The 3D printer normally uses the LEDs of 405nm to cure the different resin layers in a 3d print. But of course, you can also use that light to expose a photoresist. Thing is, photoresists are not as sensitive as resin, and I needed about 150 seconds of exposure time to fully expose a photoresist of only 1um thick. This is also the reason why I gave the stl-files used in the 3D-printer a bit of thickness. Because thickness is basically equivalent to total exposure time.
As for the ITO-layer itself, I took the easy way here and just bought some fairly cheap glass substrates, coated with an ITO layer on Ebay. The ITO was then covered with photoresist using spin coating, after which the resist was baked for 1 minute at 100C, exposed using the 3D-printer and then developed in a dilute sodium hydroxide solution. The pattern was then etched into the ITO in about 5 minutes, using 30% hydrochloric acid. And this is the result, it looks pretty nice with the naked eye. However, if you look under a microscope, it is not all that pretty.

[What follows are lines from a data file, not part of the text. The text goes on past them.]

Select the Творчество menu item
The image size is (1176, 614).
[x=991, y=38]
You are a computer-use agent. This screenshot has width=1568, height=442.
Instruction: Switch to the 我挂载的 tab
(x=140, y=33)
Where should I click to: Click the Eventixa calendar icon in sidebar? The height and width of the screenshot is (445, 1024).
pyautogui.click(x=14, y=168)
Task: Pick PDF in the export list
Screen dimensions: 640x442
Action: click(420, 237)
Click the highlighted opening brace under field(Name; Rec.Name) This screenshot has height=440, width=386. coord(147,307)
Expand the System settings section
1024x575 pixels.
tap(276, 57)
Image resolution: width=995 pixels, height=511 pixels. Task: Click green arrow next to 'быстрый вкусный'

The edges of the ITO are quite frayed, because of the limited pixel resolution of the 3D printer and also because of the form factor of the printer pixels. But even so, this will work just fine for the experiment. On top of the ITO, an additional layer of photoresist was applied to define the active area of the devices. Because, for example in the segmented display, you don’t want to complete ITO pattern to light up, only the segments.
So, I used an addition layer of photoresist to serve as the electrical insulator. And here you see the result after development of this second layer: You can clearly see the sort of blue colored openings in the yellow photoresist layer, defining the segment- and contact areas. By the way, under a microscope, this photoresist layer has the same wavy edges of course. Next up in the process was the deposition of the organic layers using PVD, which turned out to be not quite straight forward, especially the deposition of the AlQ3. Every time I tried to evaporate it from a standard evaporation boat, it just sort of exploded and flew thought the vacuum chamber, no matter how slowly it was heated up. So eventually I found out that the boiling point of AlQ3 is much lower than its melting temperature.

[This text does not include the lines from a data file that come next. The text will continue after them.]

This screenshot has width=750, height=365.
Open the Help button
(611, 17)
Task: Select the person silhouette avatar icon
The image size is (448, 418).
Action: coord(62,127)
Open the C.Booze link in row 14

And this means that you can only use sublimation for its evaporation and you need to keep the temperature well below the melting point, which is difficult with a standard evaporation boat. So, the solution I came up with here was to make a solid pill of the material and then place it on a metal grid inside a heating element. And this immediately solved the problem, because you now use very mild radiative heating to evaporate the material from the outside.

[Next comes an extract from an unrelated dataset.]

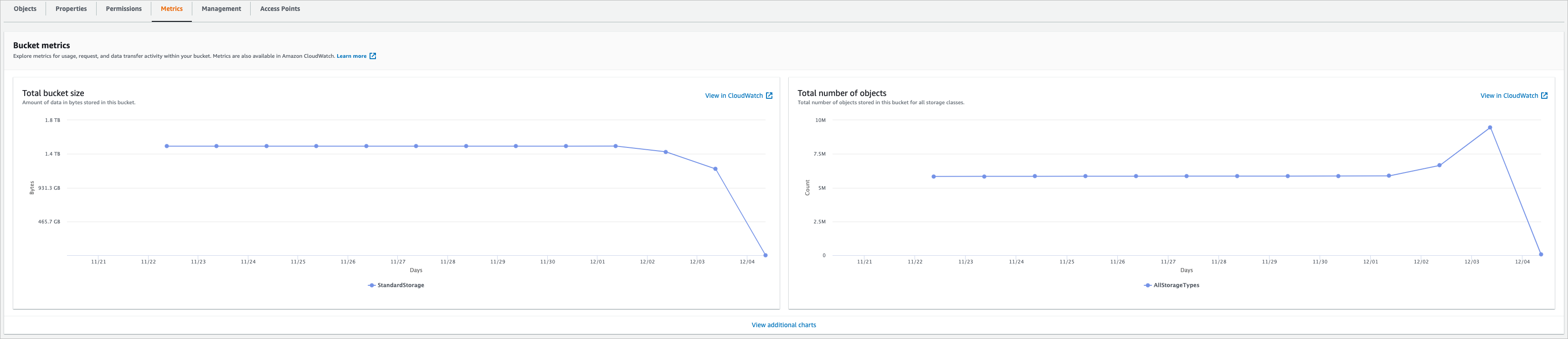Open View in CloudWatch for bucket size

[734, 96]
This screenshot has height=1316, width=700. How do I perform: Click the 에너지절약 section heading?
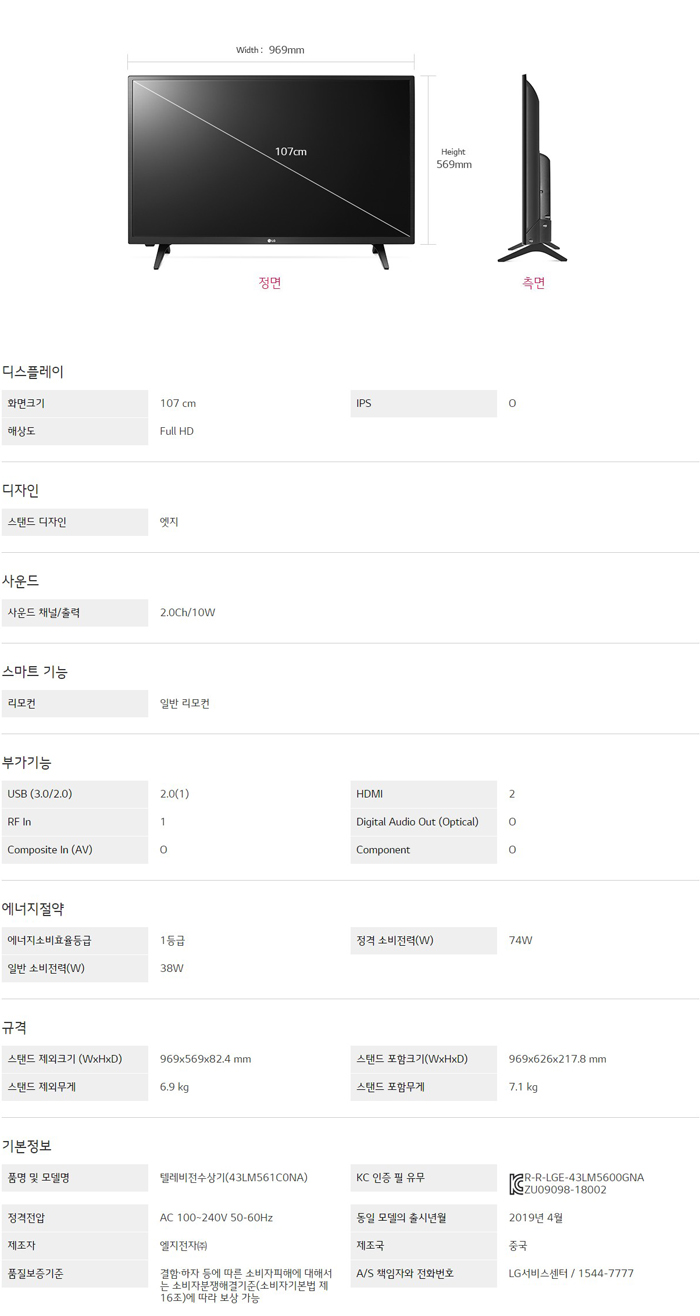[33, 909]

The deposition of the hole transport layer and the emissive layer could be performed during the same vacuum deposition cycle, because I have 2 thermal sources in the chamber. Here you see the two materials in the thermal sources just before the deposition. Instead of measuring the exact thicknesses of the resulting layers, I just added well defined amounts of material to the boats that would, as least theoretically, result in approximately the right layer thicknesses. Now, the last manufacturing step was the deposition of the cathode material, which had to be done in a separate run.
For one, because you don’t want to deposit the cathode everywhere on the substrate. So, before application of the cathode layer, I masked specific parts of the devices by taping narrow strips of Aluminum foil over the anode contact areas to protect them from metal deposition. As a cathode material, I decided to use Yb instead of Mg and Silver, because it only requires a single evaporation.
Yb is actually one of those rare elements that has a very low work function but is also remarkably stable to air because it forms a thin and dense protective oxide layer that stops oxidation. Yb is not expensive and easy to find on Ebay. And this is the finished segmented display, fresh from the evaporation chamber. So let me show you that these segments actually work: Here I press the negative lead against the common cathode and then, by applying a positive voltage to the ITO contacts, I can light up the segments individually. As you can see, they are quite bright and uniform at 9 V. All segments work really well, even the central segment, which only has very narrow ITO contact leads to the device.
Here is the other device, with the fixed text area. It is not perfect and has a few hot spots. But it also looks pretty acceptable for a demo.
And when I increase the operating voltage from 9V to 11 V, the brightness goes up pretty dramatically. On video, the light now looks kind of whitish, but that is not the case, this is just the camera sensor overexposing. If I bring down the shutter time of the camera a bit, you can see that the color of the LED is still the same green. Now, even after being in air for about 30 minutes, the devices still look pretty acceptable, at least with the naked eye. But if you look under a microscope, you can already see degradation setting in.
It proceeds mainly by formation of black spots, which grow gradually in time. These black spots form because oxygen and water diffuse into the device though pinholes in the cathode layer. And these pinholes are actually very difficult to avoid, unless you work in a very high-class cleanroom environment. This is because the total layer stack is less than 0.5 micron thick, so any particle larger
than that can very easily cause a pinhole in the cathode. Once oxygen and water are in the device, they will react with the freshly deposited cathode interface to form a thin non-conductive oxide layer. And this effectively creates an electric barrier on the cathode, hindering electrons from going into the material. Here is the situation after continuous operation of the device for 20 hours in air. You see that a significant part of the active device area is now black spot.
However, also notice that the area between the black spots is still at approx. emitting at the same brightness. So, the operational life time of this particular device is not limited by the intrinsic stability of the emitter material, but by the reaction of the cathode with oxygen and water. And this reactivity is actually a fundamental issue: cathode materials that allow for efficient injection of electrons, need to be able to easily release an electron themselves, which makes them an easy target for molecules with a high electron affinity, like for example oxygen and water.
And there are no materials with a very low work function that are at the same time completely stable in ambient conditions. Now earlier I showed you devices that still perform well even after 22 years of mostly shelf life. And in these devices the stability is due to a fully hermetic seal around the device. This is achieved by making the packaging exclusively from metal and glass, which both are impenetrable to water and oxygen. Unfortunately, hermetic sealing complicates manufacture of devices quite a lot, compared to when you would just use a simple glue.
Especially of course if you want to make for example a matrix display with a lot of contacts. But when we were doing research at Philips, being able to make hermetically sealed devices helped us enormously. Because it allowed us to distinguish between degradation due to running the device and due to external factors. In a sense it allowed us really focus on optimizing the intrinsic operational life of the device itself.
And once you know what is feasible as a life time, you can then go to less rigorous packaging methods which still give an acceptable shelf and operational life expectancy. After all, devices made for eternity aren’t necessarily good for business…
2021-09-04